On the other hand, if prices rise above 146.00, this could pave the way for further upward movements. The next resistance would be the Tenkan-Sen at 146.92, followed by 149.39, before the Kijun-Sen at 149.78.

USD/JPY price development – ​​daily chart

Frequently asked questions about the Japanese yen

The Japanese yen (JPY) is one of the most traded currencies in the world. Its value is largely determined by the performance of the Japanese economy, more specifically by the policies of the Bank of Japan, the difference between Japanese and US bond yields or the risk appetite of traders, among other factors.

One of the Bank of Japan’s responsibilities is currency control, so its actions are crucial for the yen. The BoJ has sometimes intervened directly in foreign exchange markets, generally to lower the value of the yen, although it often refrains from doing so due to political concerns among its major trading partners. The BoJ’s current ultra-loose monetary policy, based on massive economic stimulus, has led to a depreciation of the yen against its major counterpart currencies. This process has recently worsened due to a growing policy divergence between the Bank of Japan and other major central banks, which have opted to raise interest rates sharply to combat decades of high inflation.

The BoJ’s stance of maintaining its ultra-loose monetary policy has led to a growing divergence in its policies with other central banks, particularly the US Federal Reserve.
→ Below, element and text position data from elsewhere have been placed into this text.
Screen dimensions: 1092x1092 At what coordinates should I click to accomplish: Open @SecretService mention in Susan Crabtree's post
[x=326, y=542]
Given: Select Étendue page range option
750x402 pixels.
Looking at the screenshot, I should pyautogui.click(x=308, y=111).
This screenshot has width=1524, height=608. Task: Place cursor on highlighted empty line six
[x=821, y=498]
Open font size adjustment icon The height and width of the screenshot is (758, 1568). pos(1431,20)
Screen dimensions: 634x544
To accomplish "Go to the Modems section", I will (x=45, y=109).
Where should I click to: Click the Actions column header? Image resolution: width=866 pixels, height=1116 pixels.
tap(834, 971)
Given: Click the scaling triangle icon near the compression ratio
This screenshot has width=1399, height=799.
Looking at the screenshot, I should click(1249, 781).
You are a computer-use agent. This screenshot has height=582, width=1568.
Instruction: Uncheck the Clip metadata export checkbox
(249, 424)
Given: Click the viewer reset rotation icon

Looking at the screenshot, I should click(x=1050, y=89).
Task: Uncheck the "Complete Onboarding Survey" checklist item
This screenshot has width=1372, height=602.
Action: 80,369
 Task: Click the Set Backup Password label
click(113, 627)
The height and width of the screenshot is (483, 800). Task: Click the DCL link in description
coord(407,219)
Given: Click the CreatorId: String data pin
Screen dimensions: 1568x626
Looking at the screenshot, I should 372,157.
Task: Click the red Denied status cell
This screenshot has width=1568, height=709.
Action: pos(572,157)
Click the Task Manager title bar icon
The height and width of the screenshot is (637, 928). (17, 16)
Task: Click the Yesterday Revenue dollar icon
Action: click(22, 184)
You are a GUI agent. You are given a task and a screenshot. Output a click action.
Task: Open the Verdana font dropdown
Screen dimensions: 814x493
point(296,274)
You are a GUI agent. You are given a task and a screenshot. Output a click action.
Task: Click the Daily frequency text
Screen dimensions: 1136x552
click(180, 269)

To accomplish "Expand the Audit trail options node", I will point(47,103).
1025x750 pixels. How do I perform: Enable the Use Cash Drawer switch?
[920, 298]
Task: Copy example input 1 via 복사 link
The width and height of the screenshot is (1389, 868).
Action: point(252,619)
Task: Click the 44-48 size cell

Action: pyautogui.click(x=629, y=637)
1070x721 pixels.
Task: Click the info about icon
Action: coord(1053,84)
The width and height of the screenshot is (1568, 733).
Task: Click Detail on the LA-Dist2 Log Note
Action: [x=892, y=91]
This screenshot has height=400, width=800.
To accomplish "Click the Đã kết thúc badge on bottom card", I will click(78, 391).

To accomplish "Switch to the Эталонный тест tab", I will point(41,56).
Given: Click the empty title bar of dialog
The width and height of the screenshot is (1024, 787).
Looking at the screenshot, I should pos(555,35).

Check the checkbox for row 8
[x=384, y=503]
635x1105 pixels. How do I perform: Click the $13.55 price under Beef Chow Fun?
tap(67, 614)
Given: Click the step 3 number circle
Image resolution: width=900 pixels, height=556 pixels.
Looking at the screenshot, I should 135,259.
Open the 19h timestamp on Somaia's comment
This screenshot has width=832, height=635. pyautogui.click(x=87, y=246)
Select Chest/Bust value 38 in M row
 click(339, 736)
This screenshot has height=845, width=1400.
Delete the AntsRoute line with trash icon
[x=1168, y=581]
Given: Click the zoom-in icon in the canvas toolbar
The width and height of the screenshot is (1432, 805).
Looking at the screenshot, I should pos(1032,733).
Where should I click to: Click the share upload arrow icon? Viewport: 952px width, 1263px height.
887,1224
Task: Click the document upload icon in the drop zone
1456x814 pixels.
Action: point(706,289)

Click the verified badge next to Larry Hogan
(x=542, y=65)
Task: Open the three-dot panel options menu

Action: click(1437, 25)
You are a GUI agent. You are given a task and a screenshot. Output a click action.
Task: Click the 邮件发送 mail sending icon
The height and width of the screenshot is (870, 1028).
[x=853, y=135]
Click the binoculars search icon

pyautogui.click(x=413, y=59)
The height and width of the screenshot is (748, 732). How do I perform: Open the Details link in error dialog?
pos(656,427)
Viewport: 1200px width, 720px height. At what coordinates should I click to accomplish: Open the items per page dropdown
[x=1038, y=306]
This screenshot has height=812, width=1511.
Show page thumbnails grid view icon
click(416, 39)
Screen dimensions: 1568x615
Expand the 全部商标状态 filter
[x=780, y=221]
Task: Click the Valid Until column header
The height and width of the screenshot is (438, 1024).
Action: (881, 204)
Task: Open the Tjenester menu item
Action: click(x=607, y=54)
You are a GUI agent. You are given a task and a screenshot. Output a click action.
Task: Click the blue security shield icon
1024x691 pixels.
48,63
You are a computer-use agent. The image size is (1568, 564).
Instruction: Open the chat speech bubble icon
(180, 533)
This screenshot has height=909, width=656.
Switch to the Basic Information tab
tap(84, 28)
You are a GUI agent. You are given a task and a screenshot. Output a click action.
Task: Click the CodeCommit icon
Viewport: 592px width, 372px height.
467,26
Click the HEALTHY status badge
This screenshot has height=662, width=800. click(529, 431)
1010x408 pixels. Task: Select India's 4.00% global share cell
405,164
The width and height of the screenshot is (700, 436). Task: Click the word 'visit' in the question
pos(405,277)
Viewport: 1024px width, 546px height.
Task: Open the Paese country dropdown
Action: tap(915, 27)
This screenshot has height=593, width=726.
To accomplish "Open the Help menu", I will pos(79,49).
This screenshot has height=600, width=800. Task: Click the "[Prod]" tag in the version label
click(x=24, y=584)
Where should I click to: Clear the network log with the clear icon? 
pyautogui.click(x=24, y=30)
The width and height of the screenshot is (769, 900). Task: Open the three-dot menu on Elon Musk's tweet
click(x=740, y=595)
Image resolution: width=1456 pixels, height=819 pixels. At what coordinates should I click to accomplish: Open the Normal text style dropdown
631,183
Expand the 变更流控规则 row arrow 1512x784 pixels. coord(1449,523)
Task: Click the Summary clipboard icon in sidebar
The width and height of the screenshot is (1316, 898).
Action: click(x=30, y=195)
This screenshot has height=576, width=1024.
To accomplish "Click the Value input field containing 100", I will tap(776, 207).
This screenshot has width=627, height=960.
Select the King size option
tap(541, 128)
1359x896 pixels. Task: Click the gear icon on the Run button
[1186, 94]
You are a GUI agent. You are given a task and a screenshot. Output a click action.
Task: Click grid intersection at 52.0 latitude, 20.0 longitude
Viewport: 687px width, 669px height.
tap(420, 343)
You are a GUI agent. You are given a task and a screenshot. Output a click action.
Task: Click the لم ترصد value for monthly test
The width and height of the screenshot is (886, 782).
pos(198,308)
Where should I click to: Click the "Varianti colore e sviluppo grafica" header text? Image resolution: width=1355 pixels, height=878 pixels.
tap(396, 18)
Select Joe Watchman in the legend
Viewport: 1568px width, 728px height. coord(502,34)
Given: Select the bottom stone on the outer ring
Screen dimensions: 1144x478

This is leading to a widening of the spread between the US and Japanese 10-year bonds, favoring the US dollar against the Japanese yen.

The Japanese yen is often viewed as a safe haven asset. This means that during times of market stress, investors are more likely to put their money into the Japanese currency because it is seen as reliable and stable. Turbulent times are likely to strengthen the yen’s value against other currencies that are considered riskier.